I am not going to suggest that we abandon private sector partnerships altogether. But if we are going to do them, we have to transfer the risk to the private sector. Translink revenues are being dragged down by the deal on the Golden Ears. It is unconscionable that money raised to pay for transit is being paid to a private company who built a road bridge we don’t need – and which cannot be paid for from tolls – which is what they promised initially. We also have to look long and hard at why Macquarie Bank is still getting paid long after the P3 for the Port Mann fell apart, and the project proceeded with public funding.
There are two aspects to this – what we build and where we build it.
Currently the priorities appear to be first the Evergreen Line and then – probably – a subway to UBC (though that is not set in stone, yet). Like the Port Mann, let us assume that the Evergeen Line is a done deal. It may not be the best one, but it is too late to change.
If we commit to building a subway to UBC it will be because the current B-Line “cannot be expanded” and is overloaded, and the idea of light rail down Broadway, or more elevated concrete structure for SkyTrain, is intolerable on the West Side of Vancouver (but not anywhere else in the Lower Mainland, apparently). It will also mean that the part of the region that currently enjoys the best transit service will get more and, absent a new funding arrangement for transit, that means less everywhere else.
The callers to CKNW this morning were appalled by the idea that they could be expected to use a bus. I cannot say I blame them, given what they know of bus service here. But if we are going to persuade people to get out of their cars and use transit, it is going to have to meet at least some of their needs some of the time. We also need to make the newer, better services widely available. Our current approach seems to – and does – favour some parts of the region over others.
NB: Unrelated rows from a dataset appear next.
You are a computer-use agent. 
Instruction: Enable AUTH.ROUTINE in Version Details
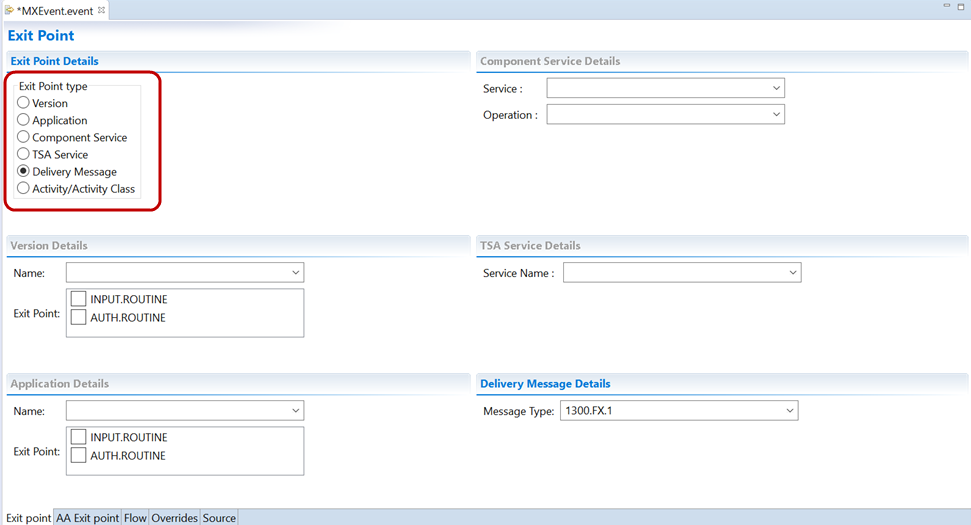tap(79, 317)
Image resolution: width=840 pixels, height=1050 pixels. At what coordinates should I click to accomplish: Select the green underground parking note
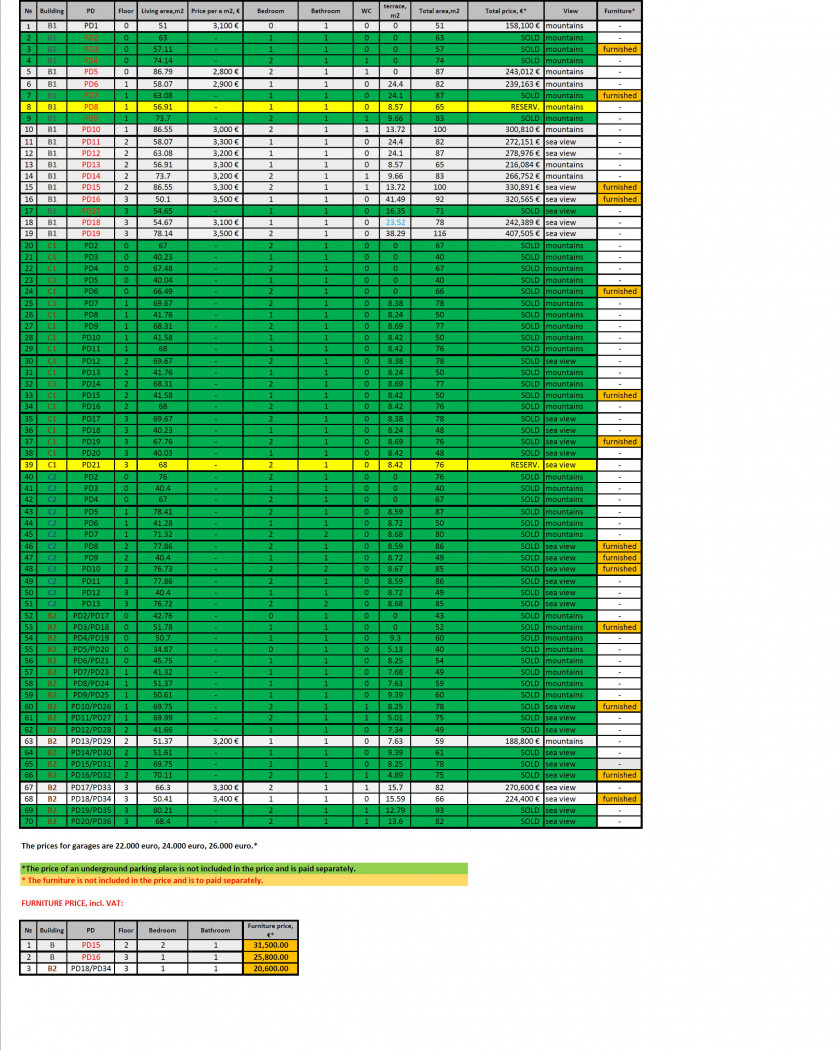point(244,869)
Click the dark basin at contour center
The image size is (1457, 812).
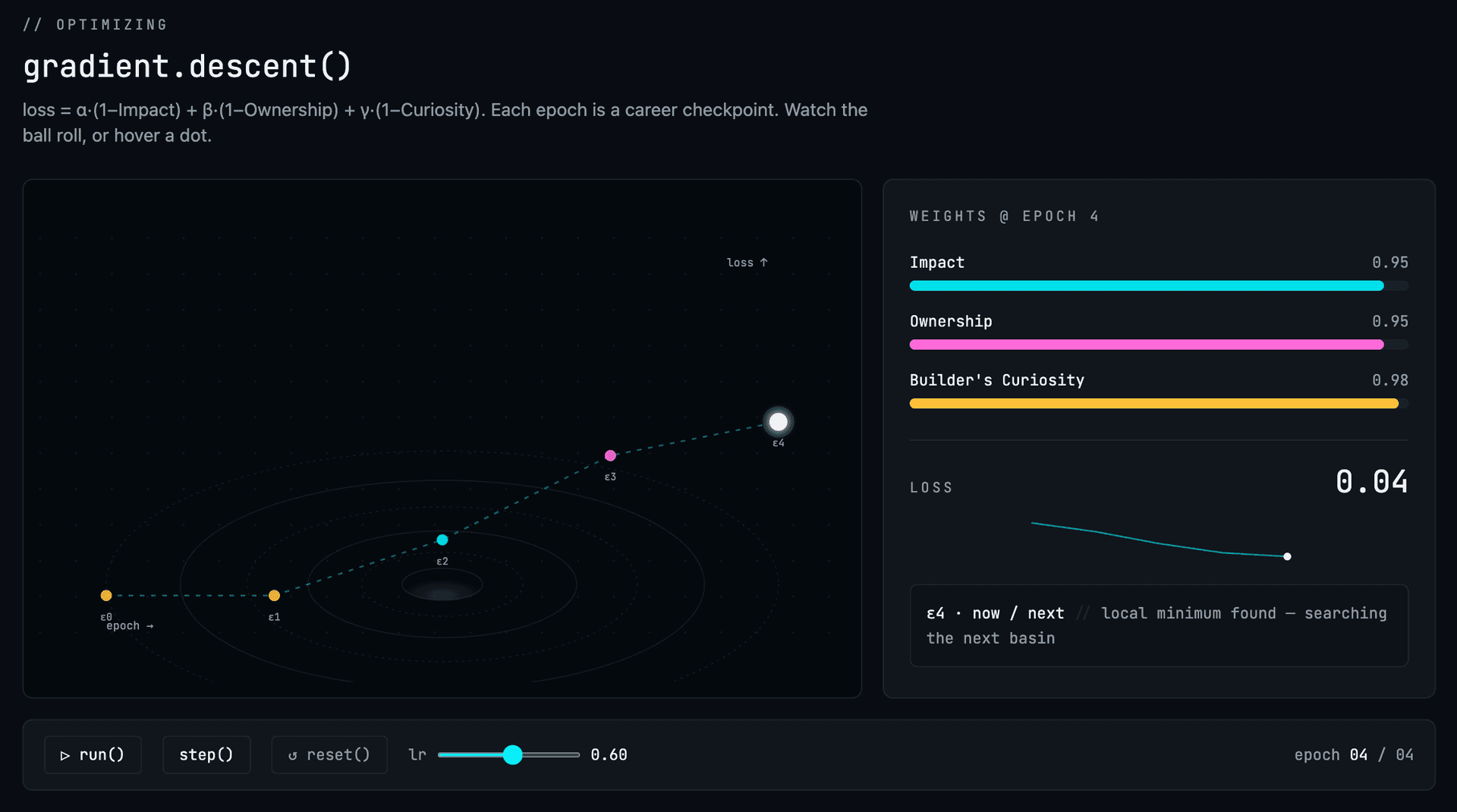coord(442,586)
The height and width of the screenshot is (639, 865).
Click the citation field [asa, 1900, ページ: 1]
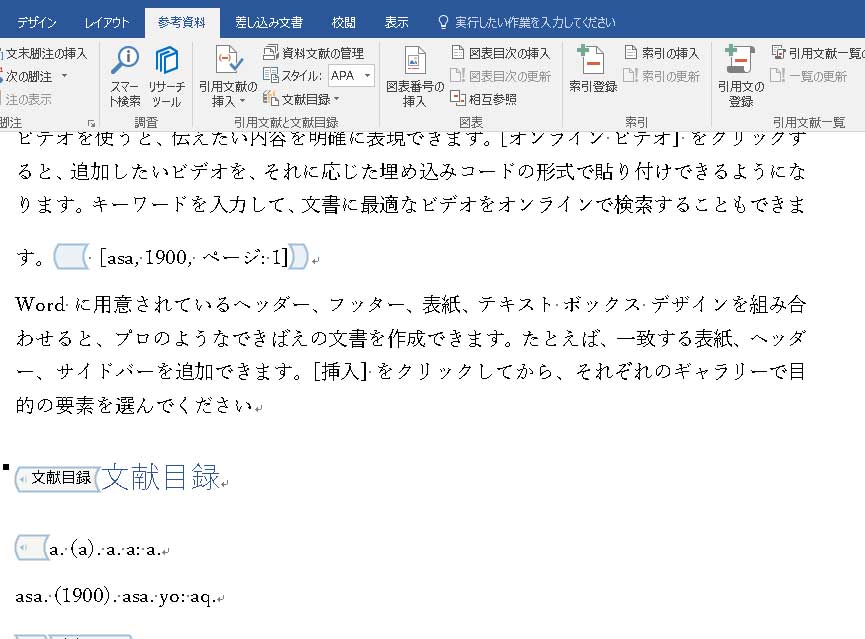(192, 257)

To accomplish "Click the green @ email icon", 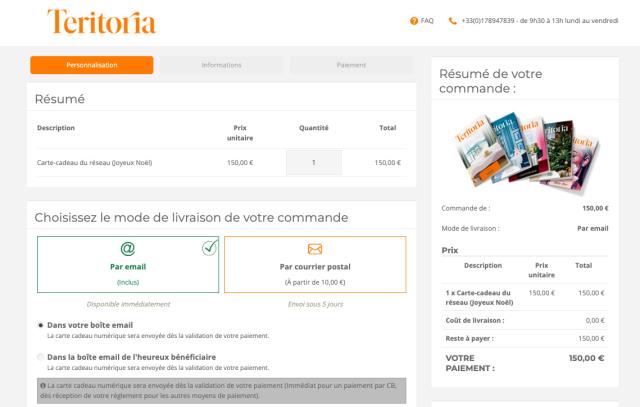I will (x=128, y=248).
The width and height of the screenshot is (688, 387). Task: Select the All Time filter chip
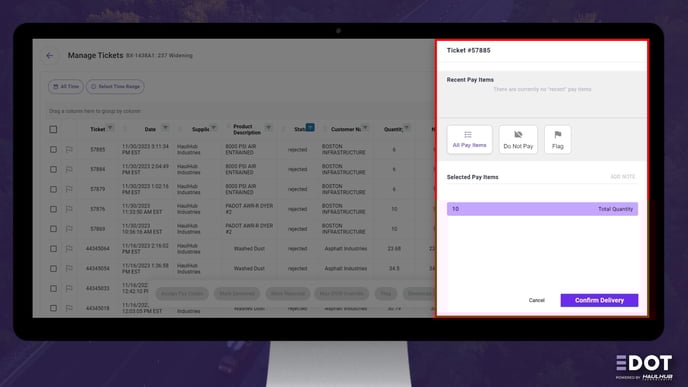[x=66, y=86]
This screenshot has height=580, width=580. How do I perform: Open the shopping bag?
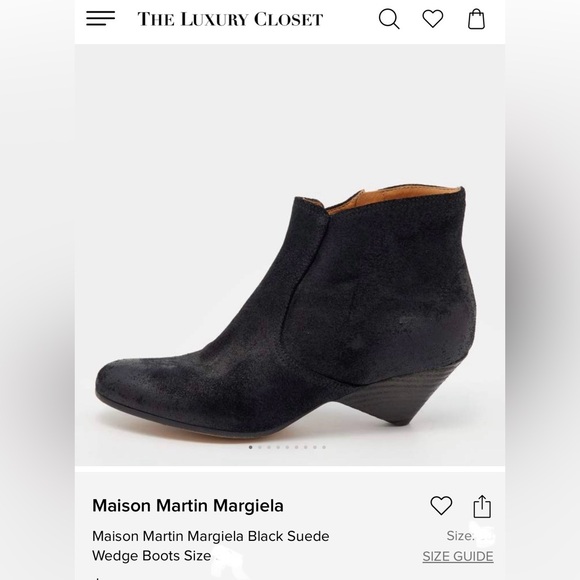point(476,19)
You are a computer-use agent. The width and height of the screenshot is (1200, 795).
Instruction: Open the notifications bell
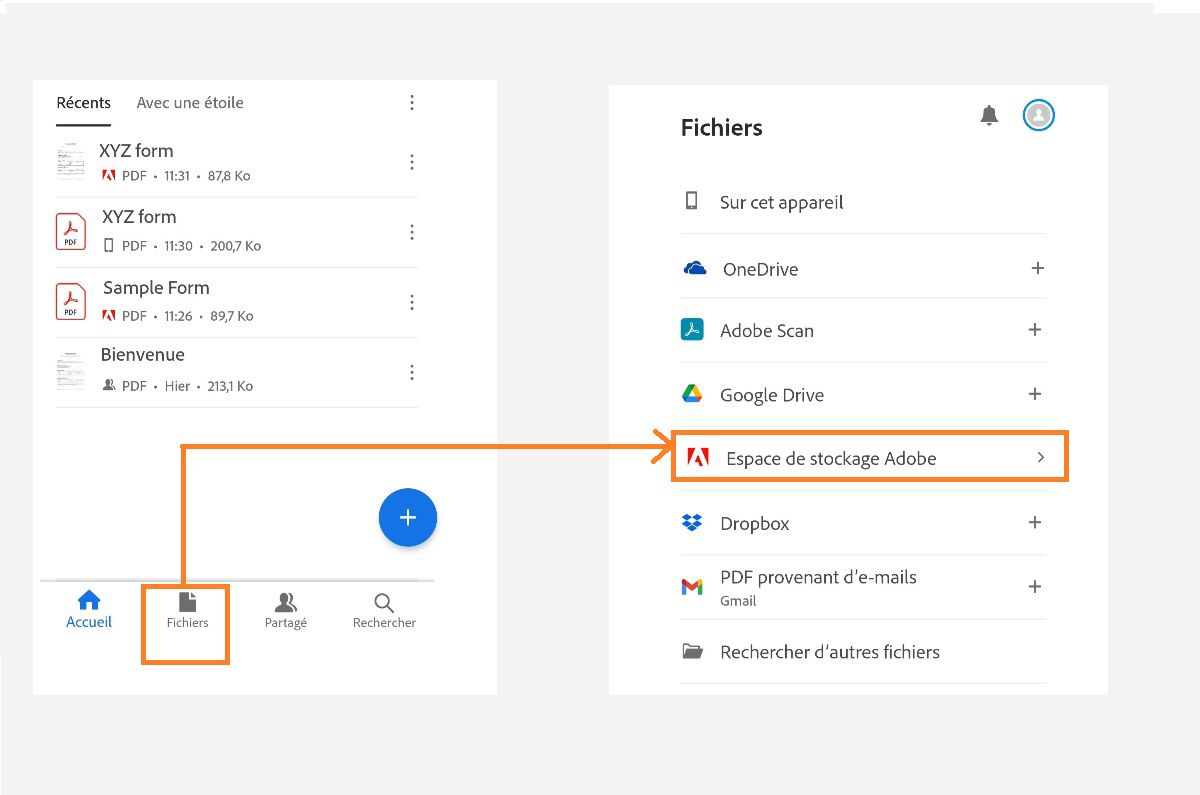(x=989, y=115)
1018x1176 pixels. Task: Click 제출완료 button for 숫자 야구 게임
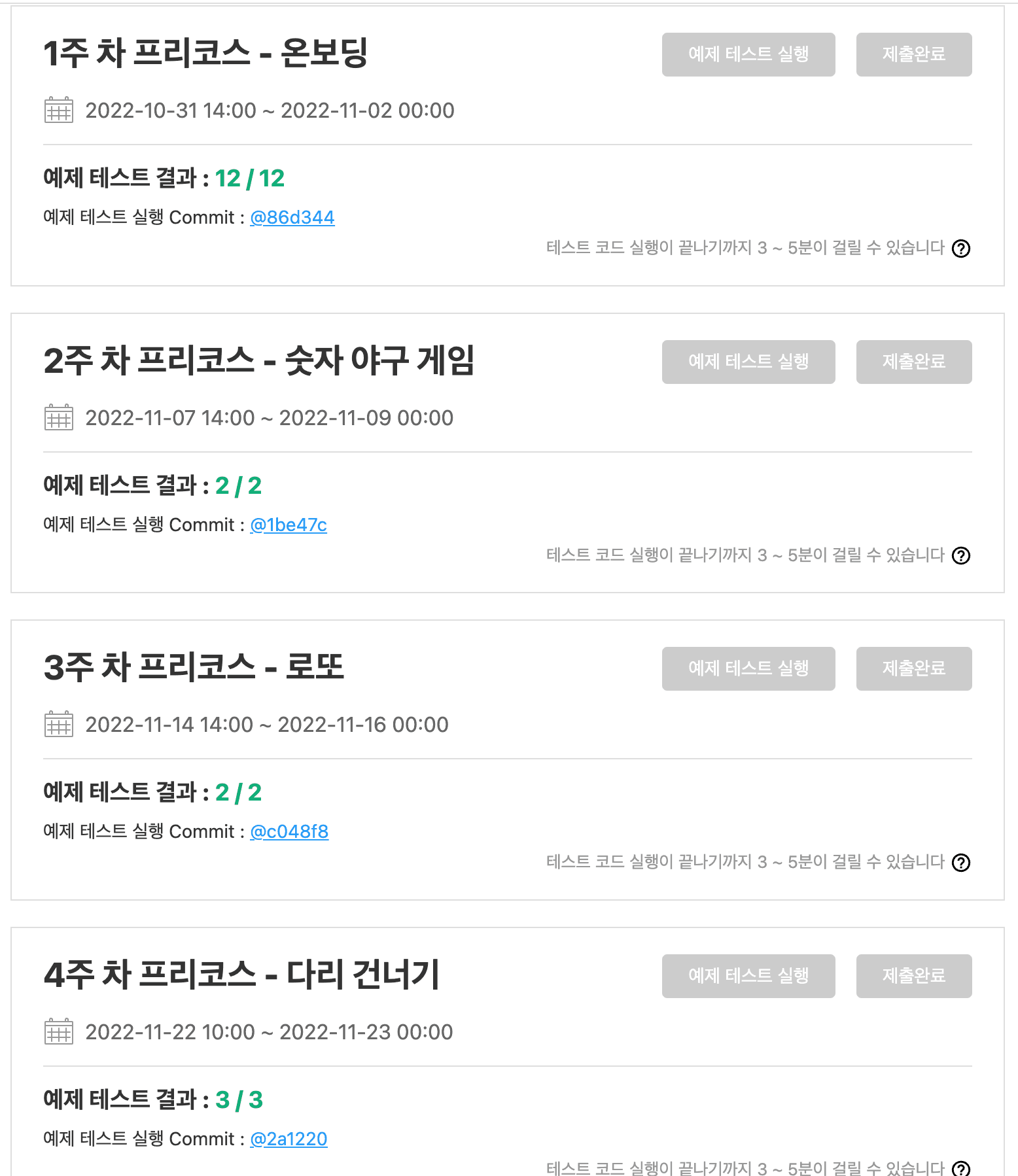coord(913,362)
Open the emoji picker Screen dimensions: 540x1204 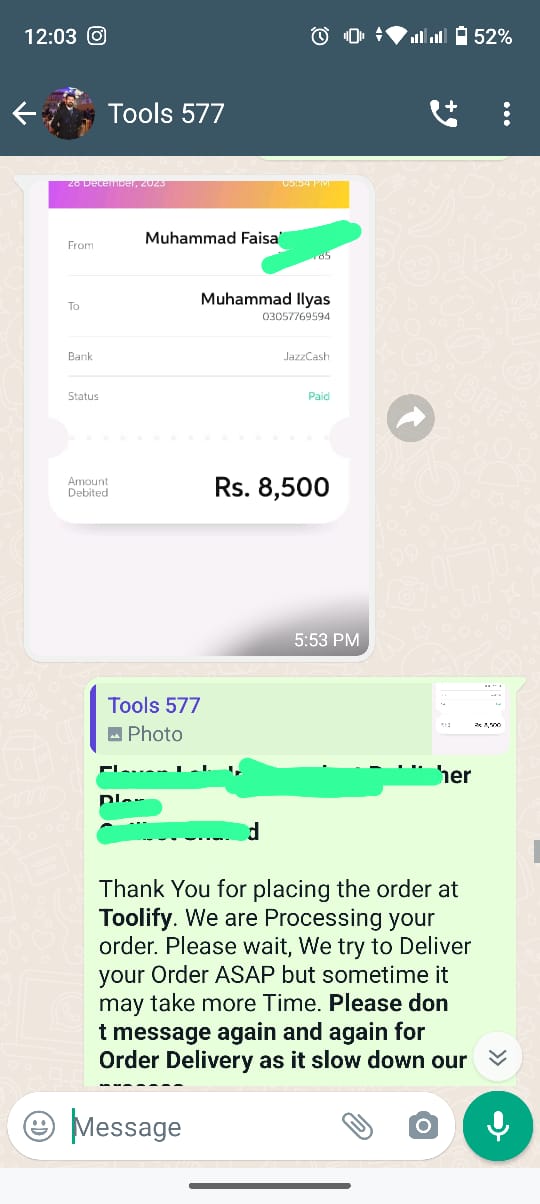[x=39, y=1127]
In part that is because the operator, being cash strapped, has to concentrate resources in areas where they get the most return. So if there is a ridership, there will be service – not the other way round. That is why things never change. Because we keep doing what we have always done.
So in future we will have to see some innovation. And in some cases that means taking a risk with a new kind of service, in a place that doesn’t see it now. When the railways first got into the commuter business, at the end of the nineteenth century, there were no suburbs. They built out into green fields, and hoped that those would become new subdivisions. A bit like the way the transcontinental railway was built – in the expectation that they would encourage settlement in what were then seen as “empty” areas. Indeed, that was also the way that the interstate highways got taken over by people driving to and from work. Because subdivisions popped up like mushrooms after rain, right next to the off ramps.
So if we have the ability to build rapid transit, it can only go to places that will see rapid and sustained increases in population. When the Expo Line was built through the East Side of Vancouver the residents of the areas around the stations were mostly successful in resisting an increase in density. We cannot afford that again. This seems to me to be a linkage that would allow for investment – and is a model in use in Hong Kong. There, the Mass Transit agency is a property developer. If that makes you queasy, turn it on its head, and come up with an experienced developer who knows how to do high density, mixed use development and create some kind of vehicle that ties the risks and rewards into producing transit and transit oriented development together. Stop thinking about transit – and transportation – as an end in itself. It never has been. It has always been inextricably linked with land use. Instead of building a new transit line and handing much of the increase in land value to a few lucky land owners and developers, indulge in some “joined up thinking” and get a better built environment and less car dependance on the same dime.
But rapid transit is hideously expensive – almost as much as building massive highways and bridges – and relatively limited in its reach. And we need solutions for a very wide area, where mostly people drive themselves around in single occupant vehicles. So we start by tackling the paradigms of ownership and use – since most cars sit idle most of the time, and only one or two of their seats are ever occupied. That means breaking down the barriers we have erected – mostly to protect transit. The rules we now use came into being once car ownership began to spread after World War one, and “jitneys” threatened the viability of the (private companies’) transit systems. We are already seeing the impact of widespread, mobile information systems on car sharing. It would be even more rapid if it were not for these obsolete rules. Indeed, even those lucky enough to have operating licences apparently cannot make money because of the way the rules are applied.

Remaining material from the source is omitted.